» Supplied data
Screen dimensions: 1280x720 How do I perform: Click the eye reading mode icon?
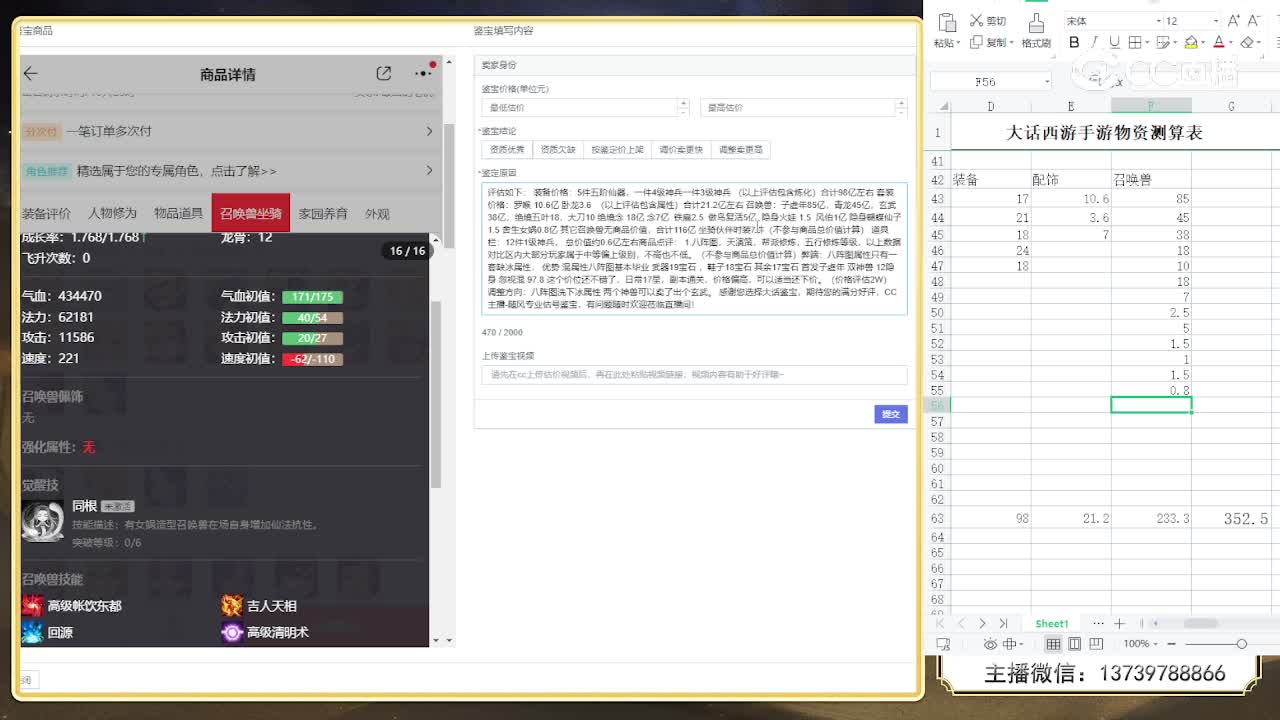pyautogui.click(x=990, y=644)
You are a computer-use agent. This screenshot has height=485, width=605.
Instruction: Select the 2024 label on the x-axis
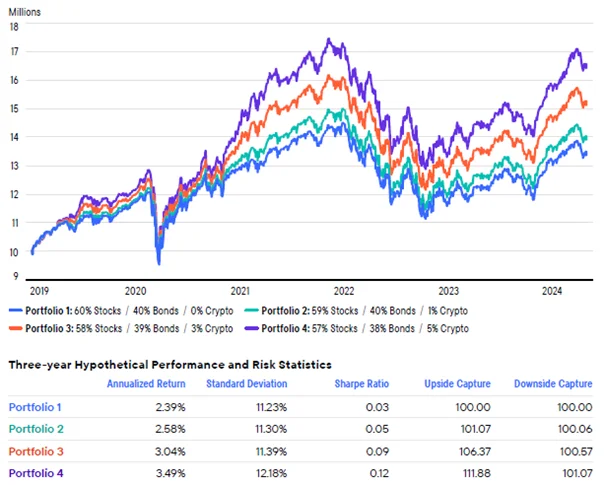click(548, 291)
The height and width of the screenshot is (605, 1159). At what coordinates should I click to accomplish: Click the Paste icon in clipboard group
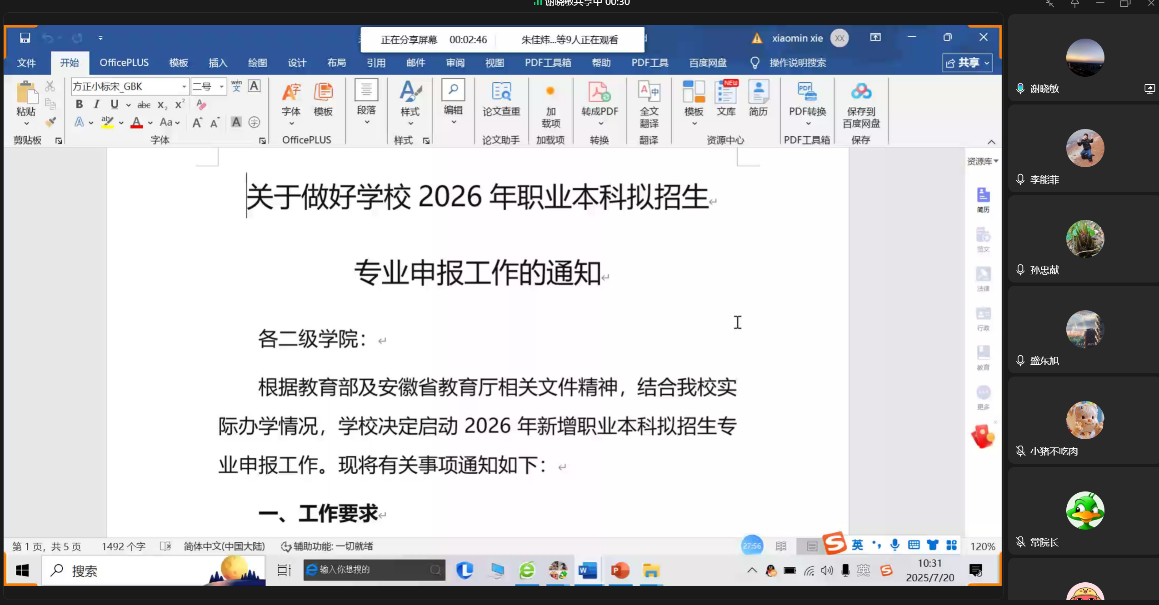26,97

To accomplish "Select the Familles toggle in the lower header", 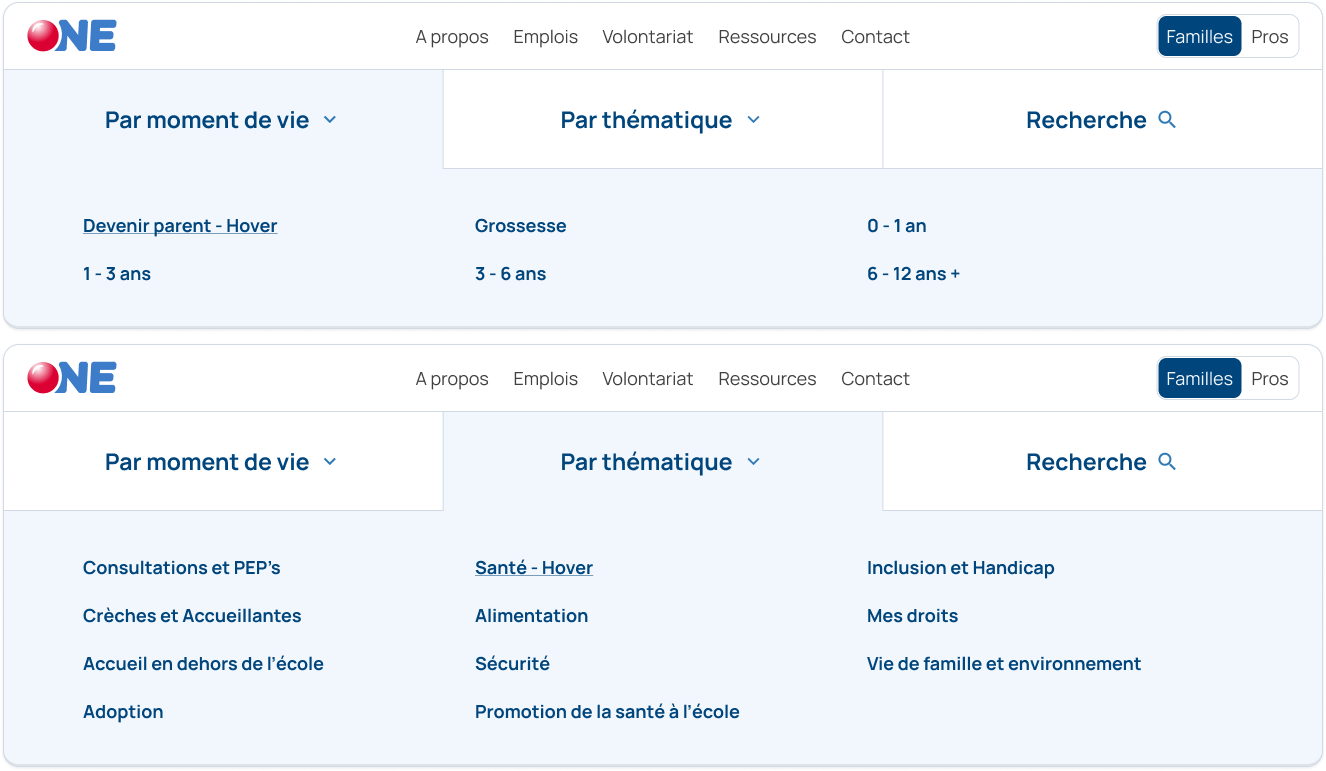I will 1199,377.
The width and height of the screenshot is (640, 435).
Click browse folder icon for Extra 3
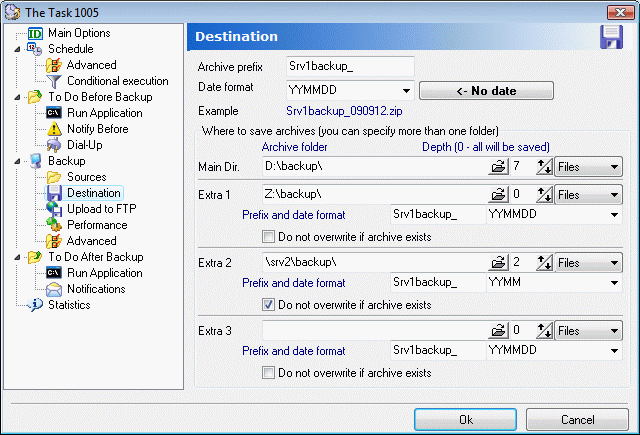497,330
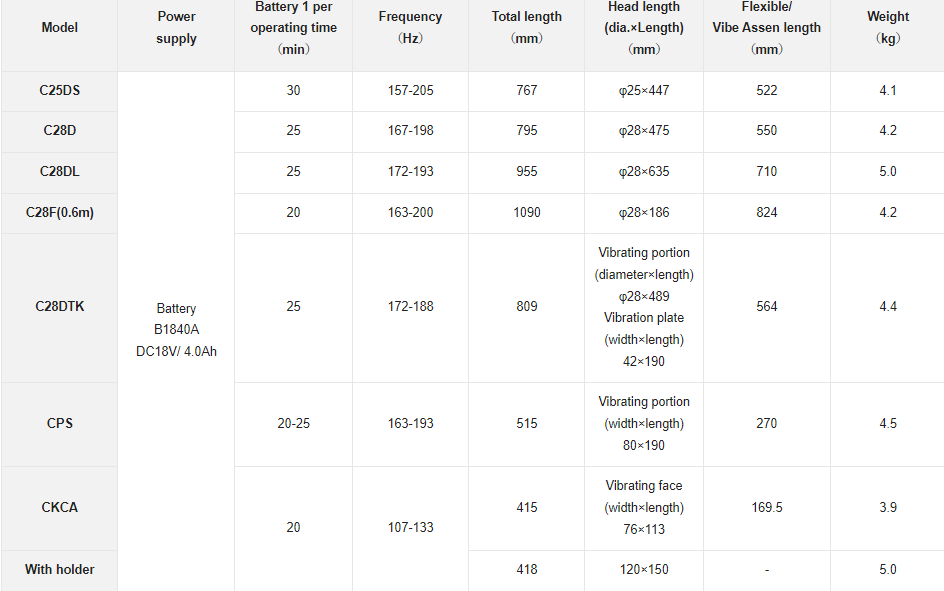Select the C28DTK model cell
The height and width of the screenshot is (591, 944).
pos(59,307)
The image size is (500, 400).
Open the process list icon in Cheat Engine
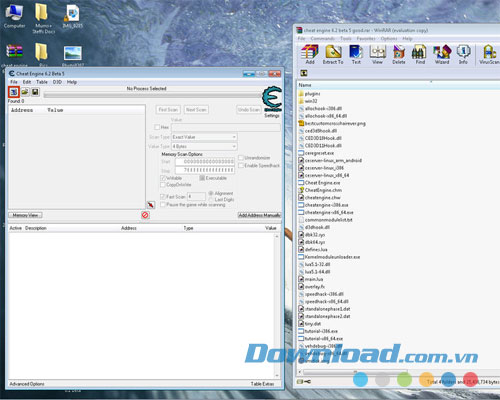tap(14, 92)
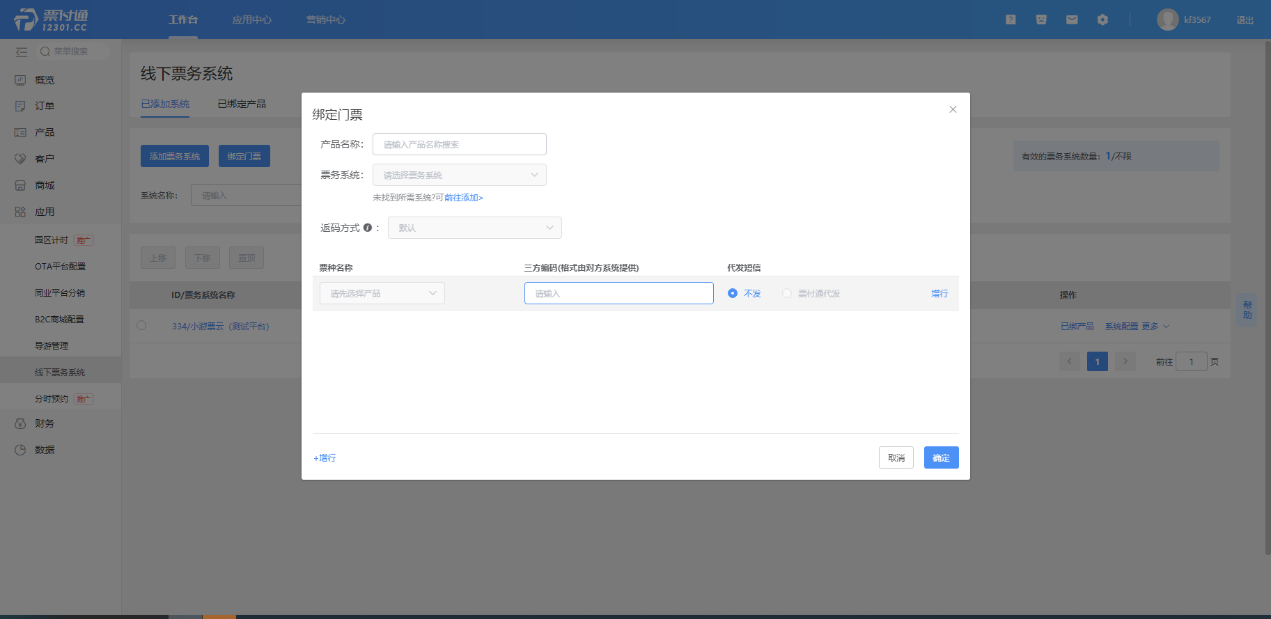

» Your objective
What you need to copy is the run of lines from the one holding "The width and" through the end of the data, exactly and only, both ends included, pictures omitted.

» Result
The width and height of the screenshot is (640, 435).
Click browse folder icon for Extra 3
497,330
Select the C28DTK model cell
The height and width of the screenshot is (591, 944).
pos(59,307)
The image size is (500, 400).
Open the process list icon in Cheat Engine
tap(14, 92)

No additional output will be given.